Instruction → Rewrite these lines with "icon" renamed to "symbol" everywhere it occurs and everything else kept the same. Omit the pictures.

[Saved data entries]
============================================================

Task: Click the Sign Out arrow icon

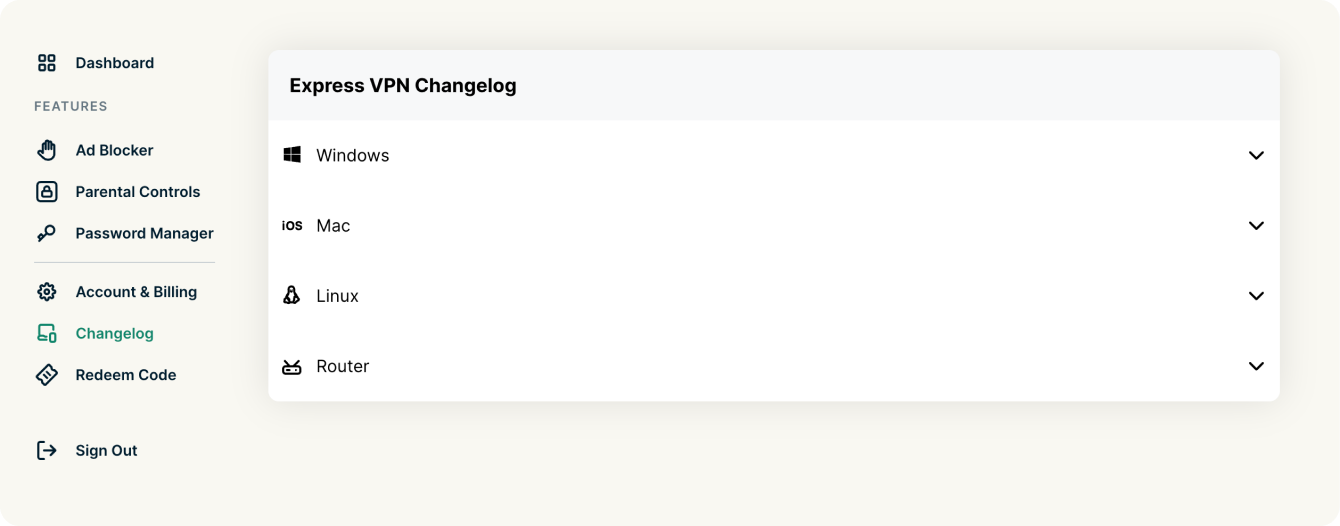Action: (x=47, y=451)
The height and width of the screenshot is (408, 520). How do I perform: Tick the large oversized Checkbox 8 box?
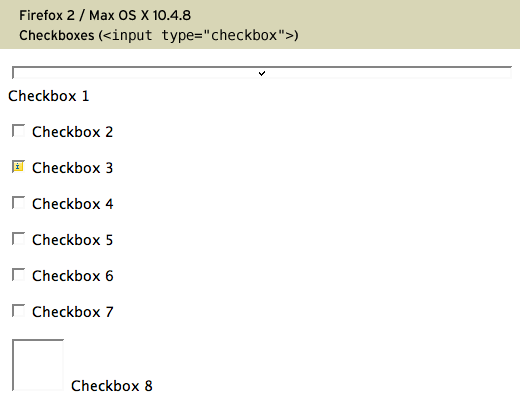(x=38, y=365)
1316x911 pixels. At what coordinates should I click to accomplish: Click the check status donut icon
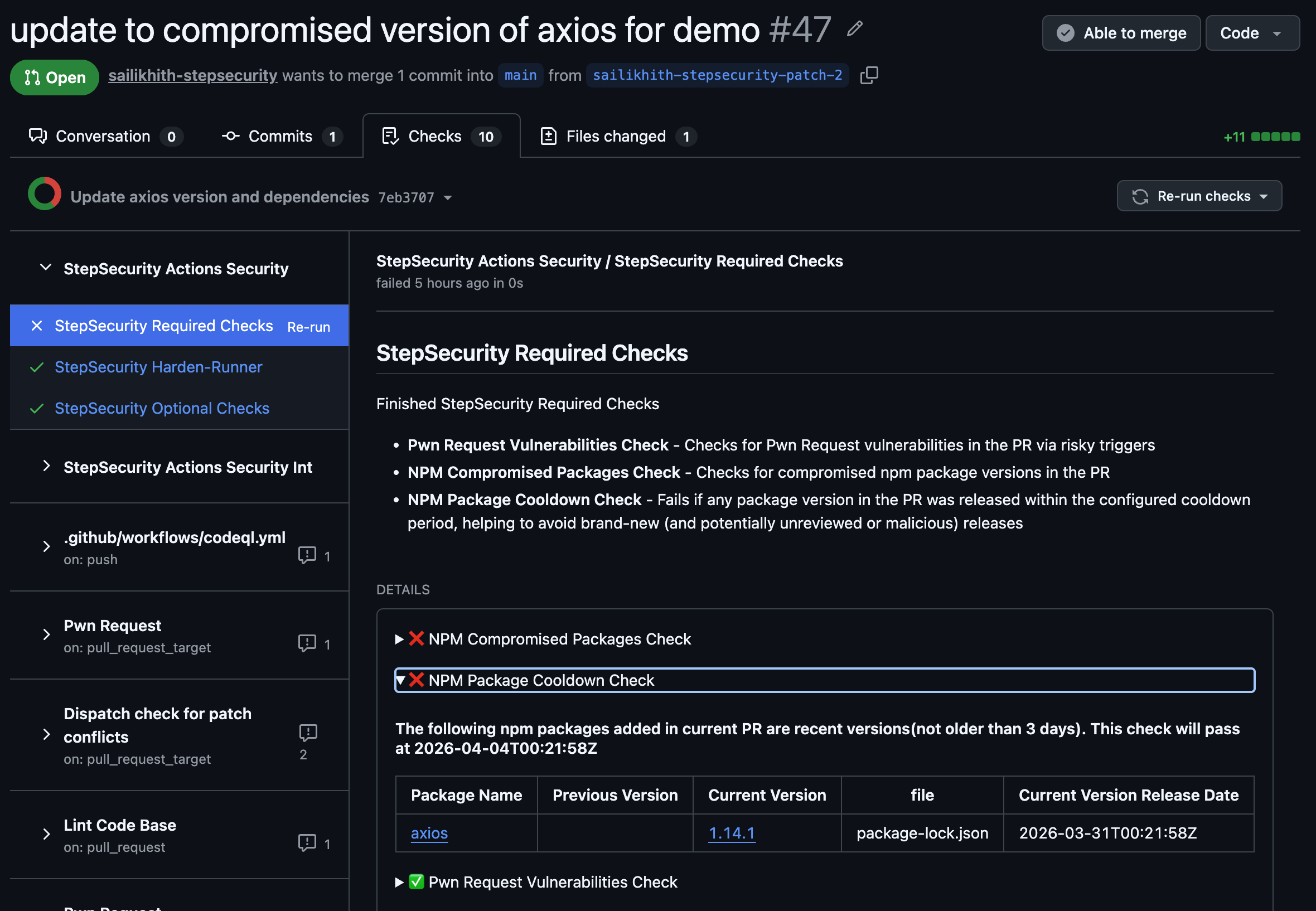45,194
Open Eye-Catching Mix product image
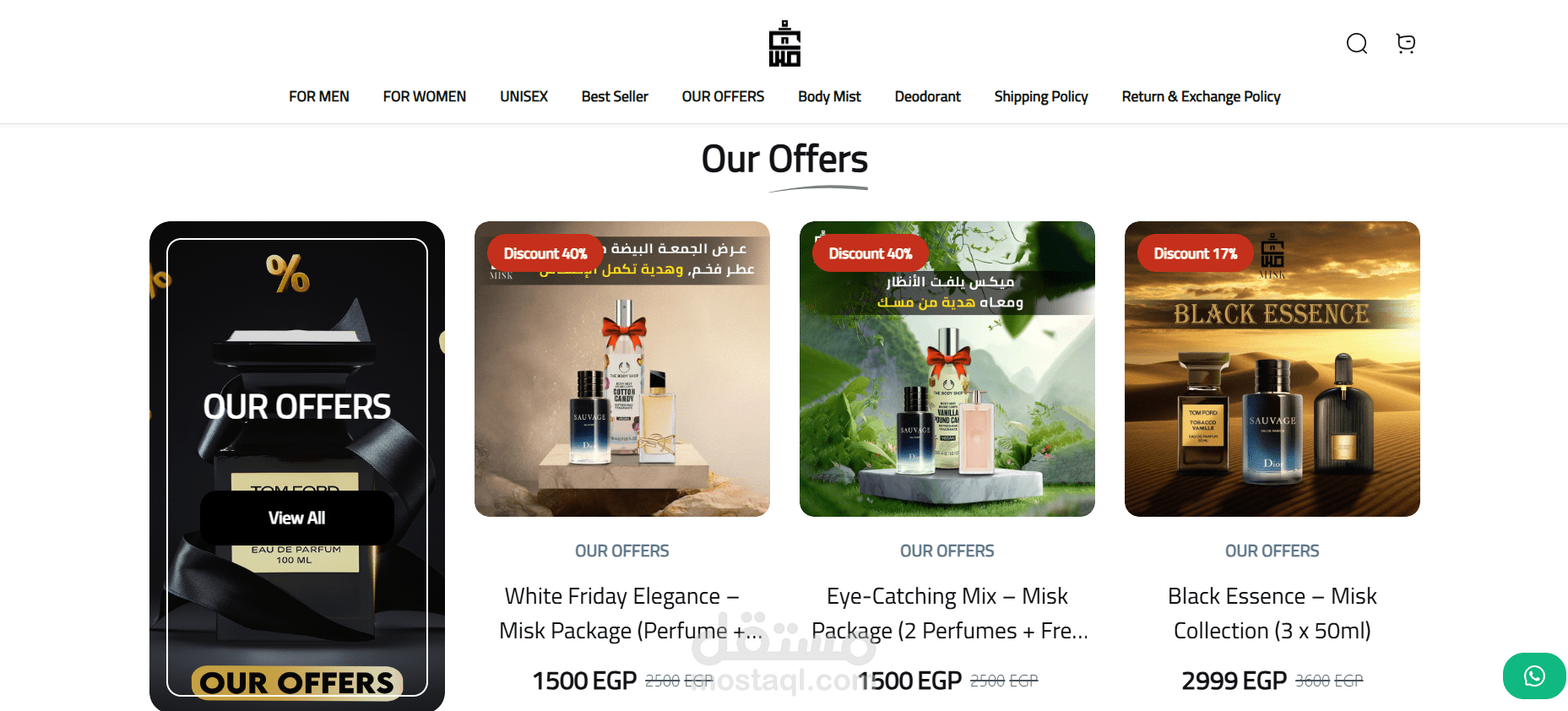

============================================================

Completed exercise →
Task: Click the Sign Out arrow symbol

Action: (x=47, y=451)
The height and width of the screenshot is (408, 520). How do I perform: Tick the large oversized Checkbox 8 box?
(x=38, y=365)
1316x911 pixels. At what coordinates should I click to accomplish: Click the check status donut symbol
45,194
Open Eye-Catching Mix product image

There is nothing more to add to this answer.